Draughty old garages from the 1950s are being converted into comfortable homes by North Tyneside Council.

The 52 garages on Falmouth Road, North Shields, are no longer in use and have become a hotspot for antisocial behaviour and flytipping. Now they are set to become nine two-bedroom bungalows with a low carbon footprint.

The council appointed the North Shields firm, HUSK, to redevelop the site using a patented method in which the garage roofs are removed, and the walls are retained. Pre-fabricated insulated timber framed walls are then erected with the elements of the home being created inside the void, including a kitchen, wet room, living and dining area. The design also incorporates a resident parking area and individual front gardens.

The homes will be eco-friendly with an insulated timber frame and roof, air source heat pump, and solar panels to help reduce the electric bills for new tenants.

The new homes will have an EPC rating of band A, and they will be compliant with Homes England and NDSS (National Described Space Standard) requirements, which dictate how much living space a home must have.

The £1.3m scheme is part of the council’s Affordable Homes Programme, which is a commitment by the Elected Mayor to deliver thousands of affordable homes for the borough. More than 1,650 homes have been completed in recent years and the council aims to create a further 2,350 homes with its partners by 2032.

Homes England Grant Funding has been obtained to help support the development.

Elected Mayor Norma Redfearn CBE said: “Demand for affordable and good quality homes remains high in North Tyneside, particularly for bungalows, and we know that affordable homes are a priority for local people.

“This scheme is such a creative use of a redundant patch of land to deliver new homes, and I am very pleased we are able to tap into the ingenuity of a North Shields firm to find a solution for this site.

“The garages were built in the 1950s and have outlived their usefulness. They attract antisocial behaviour and flytipping and are a detriment to the community.

“This fantastic project will see the renewal of an eyesore patch of land to provide attractive, modern, affordable homes for the community.

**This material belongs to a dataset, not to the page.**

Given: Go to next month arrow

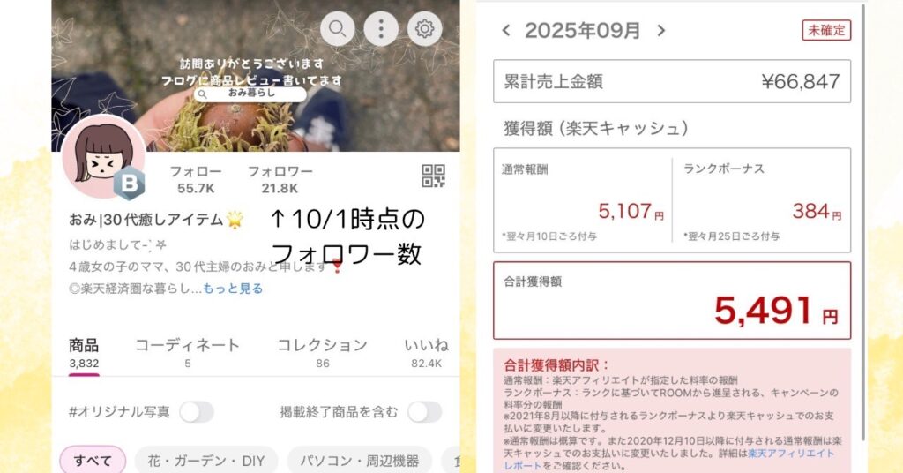Looking at the screenshot, I should (661, 31).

The concept is bold and inventive, and I look forward to seeing the completed scheme and further opportunities to work with HUSK on other projects.”

Councillor Steve Cox, Cabinet Member for Housing, said: “This is a creative and cost-effective way to provide new homes on a disused site, that is currently doing more harm than good for the community.

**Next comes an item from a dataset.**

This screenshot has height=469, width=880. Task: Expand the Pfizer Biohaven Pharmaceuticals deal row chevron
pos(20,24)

“As well as being too small to accommodate modern cars, the garages are in a poor state of repair and are lowering the tone of this area of North Shields.

“At a time when we face a severe housing shortage across the country and people’s energy bills are spiralling out of control, these new homes will be an attractive and environmentally-friendly addition to the community, with lower fuel bills for the tenants and a smaller carbon footprint.

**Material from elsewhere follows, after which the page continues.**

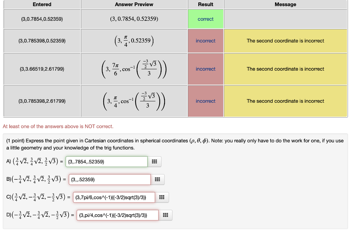Select the answer B input box
Image resolution: width=349 pixels, height=233 pixels.
(109, 179)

“They are delivering on our key targets of building on brownfield sites, providing genuine affordable homes, tackling the climate emergency, and supporting local businesses to create jobs.

“This is the future of house building and the council is very proud to be onboard.”

HUSK was developed by architect Russell Edwards, who also runs Edwards Architecture based at the North Shields Fish Quay.

He said: “Our Patented method has become a popular way of re-purposing infill garage sites for local authorities and registered housing providers, and we are delighted to be working with North Tyneside Council to transform this previously undevelopable site into desirable homes as part of their affordable homes programme.”

The project is expected to be complete in Autumn 2022 and homes will be available to let through Tyne and Wear Homes.